◆ Task details
Each line of the listing below containing the word "avatar" should be returned.

◆ Source material
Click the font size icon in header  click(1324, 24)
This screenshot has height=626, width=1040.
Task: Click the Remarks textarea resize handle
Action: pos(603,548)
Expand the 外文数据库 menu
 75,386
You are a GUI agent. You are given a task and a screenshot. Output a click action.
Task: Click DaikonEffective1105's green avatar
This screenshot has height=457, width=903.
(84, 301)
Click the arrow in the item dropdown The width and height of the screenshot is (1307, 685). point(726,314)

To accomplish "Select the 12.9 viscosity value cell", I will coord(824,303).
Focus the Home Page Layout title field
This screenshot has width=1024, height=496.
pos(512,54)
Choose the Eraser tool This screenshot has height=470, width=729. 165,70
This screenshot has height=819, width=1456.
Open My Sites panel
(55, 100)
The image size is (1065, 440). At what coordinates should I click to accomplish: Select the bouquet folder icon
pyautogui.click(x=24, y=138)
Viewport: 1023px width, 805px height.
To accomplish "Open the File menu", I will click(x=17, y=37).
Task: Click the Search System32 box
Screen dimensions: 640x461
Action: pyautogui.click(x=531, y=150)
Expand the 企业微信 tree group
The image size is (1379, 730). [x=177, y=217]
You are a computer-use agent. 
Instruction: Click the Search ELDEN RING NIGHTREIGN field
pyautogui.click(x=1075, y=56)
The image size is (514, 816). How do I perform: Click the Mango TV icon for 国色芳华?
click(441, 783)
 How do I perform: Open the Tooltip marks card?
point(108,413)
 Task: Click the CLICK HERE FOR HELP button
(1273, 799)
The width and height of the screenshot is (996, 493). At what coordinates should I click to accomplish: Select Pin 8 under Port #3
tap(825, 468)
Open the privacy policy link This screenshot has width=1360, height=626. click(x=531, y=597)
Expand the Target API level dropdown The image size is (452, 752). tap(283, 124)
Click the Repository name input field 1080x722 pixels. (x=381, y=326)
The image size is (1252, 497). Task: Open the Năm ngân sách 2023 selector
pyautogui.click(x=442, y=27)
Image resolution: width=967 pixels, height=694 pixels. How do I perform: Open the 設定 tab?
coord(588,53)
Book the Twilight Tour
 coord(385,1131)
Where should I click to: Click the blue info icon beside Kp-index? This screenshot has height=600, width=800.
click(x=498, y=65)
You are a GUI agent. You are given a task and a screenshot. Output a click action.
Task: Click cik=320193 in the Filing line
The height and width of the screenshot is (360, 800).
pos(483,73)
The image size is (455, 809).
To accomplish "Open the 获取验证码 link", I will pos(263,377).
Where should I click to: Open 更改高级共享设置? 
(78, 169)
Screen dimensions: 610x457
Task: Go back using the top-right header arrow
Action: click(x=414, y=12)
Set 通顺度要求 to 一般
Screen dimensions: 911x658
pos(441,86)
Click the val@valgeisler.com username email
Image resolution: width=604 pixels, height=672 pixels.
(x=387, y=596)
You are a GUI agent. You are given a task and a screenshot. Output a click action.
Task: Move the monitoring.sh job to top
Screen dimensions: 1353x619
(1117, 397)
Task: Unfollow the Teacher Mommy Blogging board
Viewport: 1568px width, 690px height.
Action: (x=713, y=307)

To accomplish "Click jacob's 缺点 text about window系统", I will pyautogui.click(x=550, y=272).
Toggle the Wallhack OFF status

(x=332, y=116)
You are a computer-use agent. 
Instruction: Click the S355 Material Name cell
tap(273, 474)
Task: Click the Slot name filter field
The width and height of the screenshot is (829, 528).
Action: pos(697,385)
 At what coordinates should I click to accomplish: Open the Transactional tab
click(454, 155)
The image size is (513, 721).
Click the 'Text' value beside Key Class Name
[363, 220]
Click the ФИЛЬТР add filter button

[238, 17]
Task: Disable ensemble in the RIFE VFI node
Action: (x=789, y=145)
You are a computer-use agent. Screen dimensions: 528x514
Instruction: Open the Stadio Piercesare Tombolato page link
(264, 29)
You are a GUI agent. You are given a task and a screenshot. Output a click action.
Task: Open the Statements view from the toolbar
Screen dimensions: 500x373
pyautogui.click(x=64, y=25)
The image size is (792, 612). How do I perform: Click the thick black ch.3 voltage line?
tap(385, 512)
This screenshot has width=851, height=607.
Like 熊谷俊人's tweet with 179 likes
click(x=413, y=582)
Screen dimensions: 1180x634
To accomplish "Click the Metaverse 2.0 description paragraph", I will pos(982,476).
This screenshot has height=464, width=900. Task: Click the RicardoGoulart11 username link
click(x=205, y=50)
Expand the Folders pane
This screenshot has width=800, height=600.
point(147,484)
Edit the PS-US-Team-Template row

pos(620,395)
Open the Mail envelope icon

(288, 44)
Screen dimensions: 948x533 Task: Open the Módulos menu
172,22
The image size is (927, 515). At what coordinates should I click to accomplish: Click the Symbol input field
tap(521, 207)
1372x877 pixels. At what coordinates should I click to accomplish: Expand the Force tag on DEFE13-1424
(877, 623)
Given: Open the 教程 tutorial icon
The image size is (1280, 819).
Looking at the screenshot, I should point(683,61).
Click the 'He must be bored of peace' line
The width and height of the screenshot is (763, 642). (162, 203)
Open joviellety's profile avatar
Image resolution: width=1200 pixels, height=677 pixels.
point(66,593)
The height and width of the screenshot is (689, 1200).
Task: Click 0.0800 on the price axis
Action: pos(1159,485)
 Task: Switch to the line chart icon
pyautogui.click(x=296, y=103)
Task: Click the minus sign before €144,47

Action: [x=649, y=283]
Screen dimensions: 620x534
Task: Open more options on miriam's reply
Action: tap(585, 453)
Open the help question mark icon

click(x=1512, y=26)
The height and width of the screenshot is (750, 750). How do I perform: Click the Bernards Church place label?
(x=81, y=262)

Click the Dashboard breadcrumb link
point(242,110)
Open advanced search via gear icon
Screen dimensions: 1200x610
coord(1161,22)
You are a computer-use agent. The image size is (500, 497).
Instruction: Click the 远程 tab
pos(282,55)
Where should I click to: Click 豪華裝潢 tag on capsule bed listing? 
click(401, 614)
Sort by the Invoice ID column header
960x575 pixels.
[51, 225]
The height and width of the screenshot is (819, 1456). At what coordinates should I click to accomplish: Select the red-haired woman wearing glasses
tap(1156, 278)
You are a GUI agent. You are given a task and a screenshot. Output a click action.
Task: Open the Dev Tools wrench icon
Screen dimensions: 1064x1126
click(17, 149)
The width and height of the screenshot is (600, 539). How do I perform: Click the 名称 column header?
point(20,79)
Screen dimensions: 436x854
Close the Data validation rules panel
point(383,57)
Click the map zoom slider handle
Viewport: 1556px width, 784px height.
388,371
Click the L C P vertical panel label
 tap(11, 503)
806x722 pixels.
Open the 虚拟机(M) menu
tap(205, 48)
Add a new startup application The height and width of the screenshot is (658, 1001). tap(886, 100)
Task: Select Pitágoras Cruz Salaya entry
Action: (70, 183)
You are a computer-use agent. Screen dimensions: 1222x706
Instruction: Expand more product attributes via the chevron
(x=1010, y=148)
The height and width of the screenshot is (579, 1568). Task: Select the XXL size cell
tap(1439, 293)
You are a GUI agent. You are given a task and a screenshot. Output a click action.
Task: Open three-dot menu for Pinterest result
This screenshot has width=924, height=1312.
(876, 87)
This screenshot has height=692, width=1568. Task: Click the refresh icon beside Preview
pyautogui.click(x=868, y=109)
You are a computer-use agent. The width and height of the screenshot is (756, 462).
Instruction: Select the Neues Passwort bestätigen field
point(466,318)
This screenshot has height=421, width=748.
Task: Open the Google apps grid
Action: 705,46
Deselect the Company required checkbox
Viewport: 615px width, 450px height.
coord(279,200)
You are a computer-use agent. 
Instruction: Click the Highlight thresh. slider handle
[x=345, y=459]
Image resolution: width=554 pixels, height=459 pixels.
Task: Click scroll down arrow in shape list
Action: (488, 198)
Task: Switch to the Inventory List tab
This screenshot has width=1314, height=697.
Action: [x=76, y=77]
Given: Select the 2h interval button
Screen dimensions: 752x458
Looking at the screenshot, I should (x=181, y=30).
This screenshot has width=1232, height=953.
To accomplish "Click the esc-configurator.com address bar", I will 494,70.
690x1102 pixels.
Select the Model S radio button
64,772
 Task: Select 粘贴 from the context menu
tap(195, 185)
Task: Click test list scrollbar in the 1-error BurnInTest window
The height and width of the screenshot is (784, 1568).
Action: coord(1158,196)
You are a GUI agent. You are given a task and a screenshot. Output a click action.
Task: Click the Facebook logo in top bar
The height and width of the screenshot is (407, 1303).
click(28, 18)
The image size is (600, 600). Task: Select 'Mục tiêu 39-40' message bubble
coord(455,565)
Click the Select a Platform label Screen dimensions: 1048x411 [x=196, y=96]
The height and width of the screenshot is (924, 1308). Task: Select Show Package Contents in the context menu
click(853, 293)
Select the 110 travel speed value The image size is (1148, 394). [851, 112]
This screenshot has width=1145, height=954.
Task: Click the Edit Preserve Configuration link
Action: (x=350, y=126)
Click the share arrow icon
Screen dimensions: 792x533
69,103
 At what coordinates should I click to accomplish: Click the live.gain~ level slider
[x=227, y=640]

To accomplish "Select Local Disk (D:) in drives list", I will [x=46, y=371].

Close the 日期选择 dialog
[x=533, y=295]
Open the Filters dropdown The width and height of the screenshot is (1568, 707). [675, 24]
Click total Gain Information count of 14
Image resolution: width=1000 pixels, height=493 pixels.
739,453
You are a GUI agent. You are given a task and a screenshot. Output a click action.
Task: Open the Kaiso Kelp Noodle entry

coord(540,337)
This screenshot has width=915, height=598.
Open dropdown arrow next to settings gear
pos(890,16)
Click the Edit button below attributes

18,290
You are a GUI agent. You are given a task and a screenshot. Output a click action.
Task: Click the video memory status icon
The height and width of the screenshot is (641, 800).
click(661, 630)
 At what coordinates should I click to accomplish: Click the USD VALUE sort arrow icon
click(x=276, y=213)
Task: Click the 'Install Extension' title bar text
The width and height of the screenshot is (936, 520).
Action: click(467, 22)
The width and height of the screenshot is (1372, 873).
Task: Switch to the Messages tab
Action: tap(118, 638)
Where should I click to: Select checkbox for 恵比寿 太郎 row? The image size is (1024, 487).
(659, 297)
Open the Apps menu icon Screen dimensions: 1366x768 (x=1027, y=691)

◆ Written reply
Task: Click DaikonEffective1105's green avatar
Open joviellety's profile avatar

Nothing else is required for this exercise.